This is actually an improved version of the Digital Megohm & Leakage Current Meter we described in the October 2009 issue of SILICON CHIP.
Our original design had a distinctly mixed reception from some of our readers. It could be summed up as “OK but ….”
Fig.1: in this block diagram, the two sections of the circuit can be clearly identified. On the left is the power supply, consisting of a regulated 5V plus a high-voltage supply. On the right is the metering and display unit. These can be seen in the two separate PC boards below.
The first “but” was that it would not deliver the nominal test voltage of 1000V or 500V DC into the minimum load resistance of one megohm, as specified in the relevant Australian Standard, ie, AS/NZS 3760:2003.
The reason for this drawback was largely because we had set the internal current limit too low and partly because the DC-DC converter could not deliver the current required, even if the current limiting resistor had been removed.
Furthermore, some readers pointed out that the test voltage of 500V DC was too high for testing insulation of equipment with EMI suppression and MOVs (metal oxide varistors). These devices should be tested at no more than 250V DC.
Faced with that criticism, all we could do was to revise the design so that (a) the inbuilt DC-DC converter can deliver the full test voltage into a 1MΩ resistor and (b) provide the additional test voltage of 250V DC. In fact, the new circuit can deliver the test voltage of 250V or 500V into a load of 100kΩ, if required, for the testing of portable RCDs (residual current devices).
The physical presentation of the new meter is also quite similar to the original except that it now has a 3-position switch to select the test voltages of 250V, 500V or 1000V DC. Apart from the redesigned inverter section, the revised meter now has two current ranges instead of one, under the control of a PIC microcontroller.
As before, the Digital Insulation Meter is easy to build, with most of the major components mounted directly on two small PC boards. These fit snugly inside a compact UB1 size jiffy box, along with a 6xAA battery holder used to supply the meter’s power.
It can be built up in a few hours and for an outlay much lower than commercially available electronic megohm meters.
So to summarise, it can now test at 250V, 500V or 1000V and can measure leakage currents from below 1μA to above 6mA. As well, it can measure insulation resistance from below 1MΩ up to 999MΩ.
How it works
The block diagram of Fig.1 shows the arrangement of the new meter with its somewhat more complex DC-DC converter. This is on the left-hand side.
The metering section, on the right side of the diagram, is used to measure any leakage current which flows between the test terminals and from this it calculates the external resistance connected between them (knowing the test voltage in use).
In more detail, the DC-DC converter converts the 9V DC from the battery into AC, so it can be stepped up to a few hundred volts using an auto-transformer.
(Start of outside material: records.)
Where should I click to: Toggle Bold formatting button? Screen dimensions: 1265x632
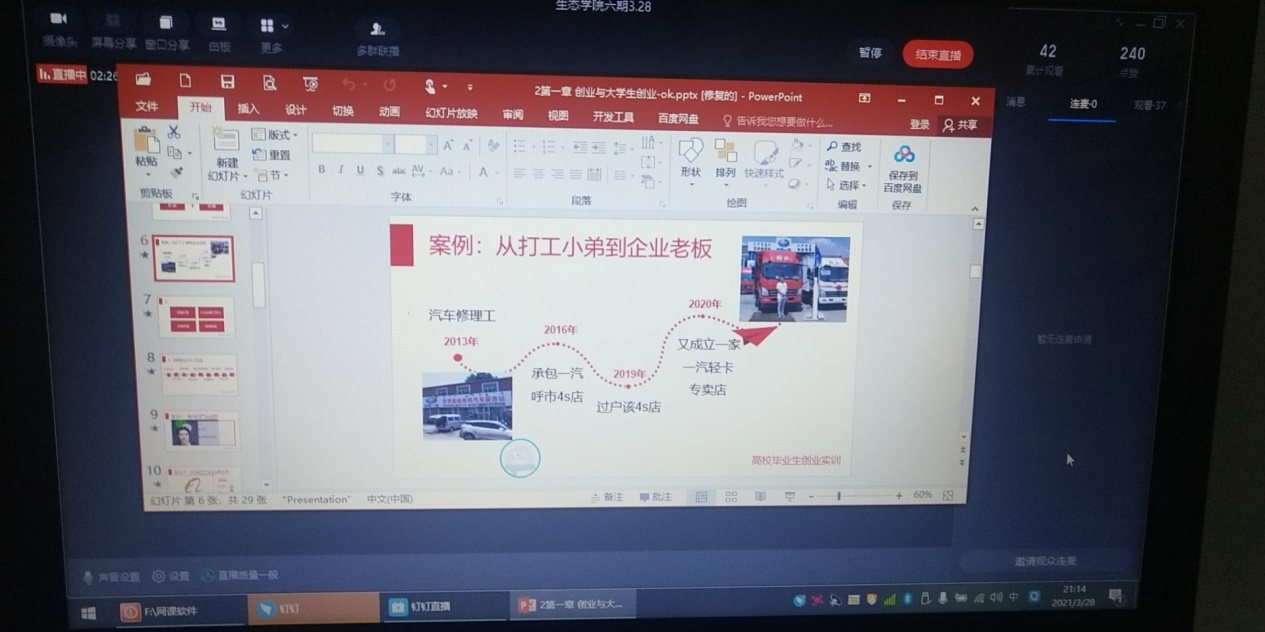pos(321,171)
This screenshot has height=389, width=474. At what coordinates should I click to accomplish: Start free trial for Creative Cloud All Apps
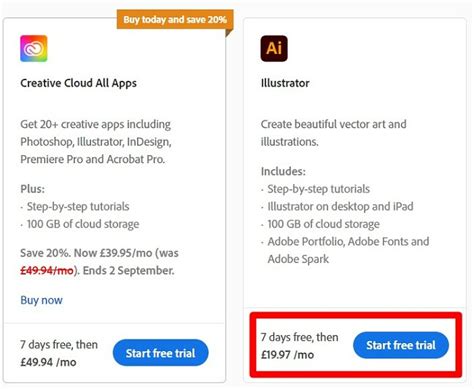click(161, 353)
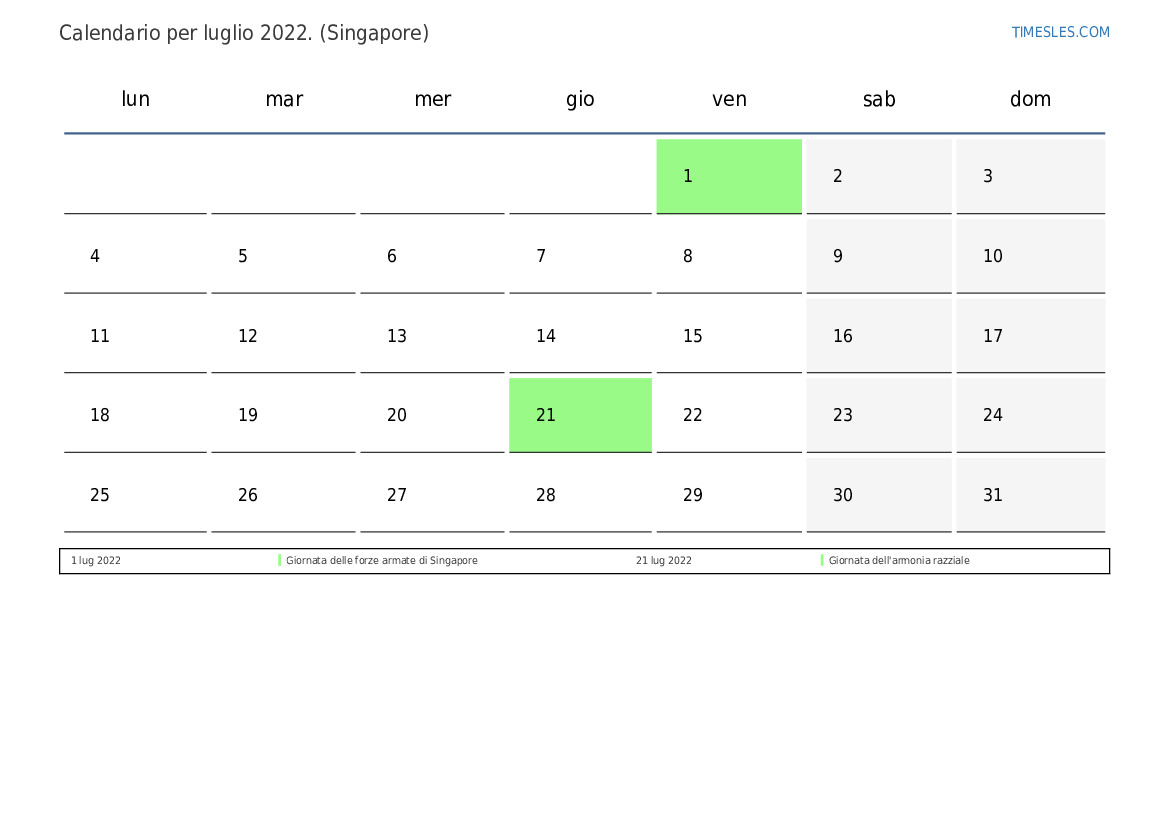Click the "21 lug 2022" legend date
This screenshot has height=827, width=1169.
pyautogui.click(x=663, y=561)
The resulting high voltage AC is then rectified using ultra-fast diode D3 to produce the test voltage of 250V, 500V or 1000V DC.
We use negative feedback to control the converter’s operation and maintain its output voltage at the correct level. The feedback uses a voltage divider (RD1 and RD2) to feed a small proportion of the high voltage DC output back to one input of a comparator inside IC1, where it is compared with an internal 1.25V reference voltage.
The output of the comparator is then used to control the operation of the DC-DC converter, turning it on when the output voltage is below the correct level and turning it off again when the output voltage reaches the correct level.
Inside our Mk II Insulation meter. The
PC board in the bottom of the box is the high voltage generator; the board "hanging" from the front panel handles the metering and display tasks.
The basic voltage divider using RD1 and RD2 alone is used to set the high voltage level to 250V, with multi-turn trimpot VR1. To change the test voltage level to 500V or 1000V, switch S1 is used to connect RD3 or RD4 in parallel with RD2, increasing the division ratio of the divider and hence increasing the output voltage maintained by the feedback loop.
Note that the converter generates the test voltage only when TEST button switch S2 is pressed and held down. As soon as the button is released, the converter stops and the high voltage leaks away via RD1 and RD2/RD3/RD4. This is both a safety feature and a simple way to achieve maximum battery life.
Referring back to Fig.1, the meter section uses a shunt resistor connected between the negative test terminal and ground to sense any leakage current IL which may flow between the test terminals. It is the voltage across this resistor which we measure, to determine the leakage current. The effective shunt resistance is switched between 100Ω and 10kΩ to give the meter two measurement ranges. The switching is done using relay RLY1, under the control of the PIC microcontroller (IC3) inside the metering circuit.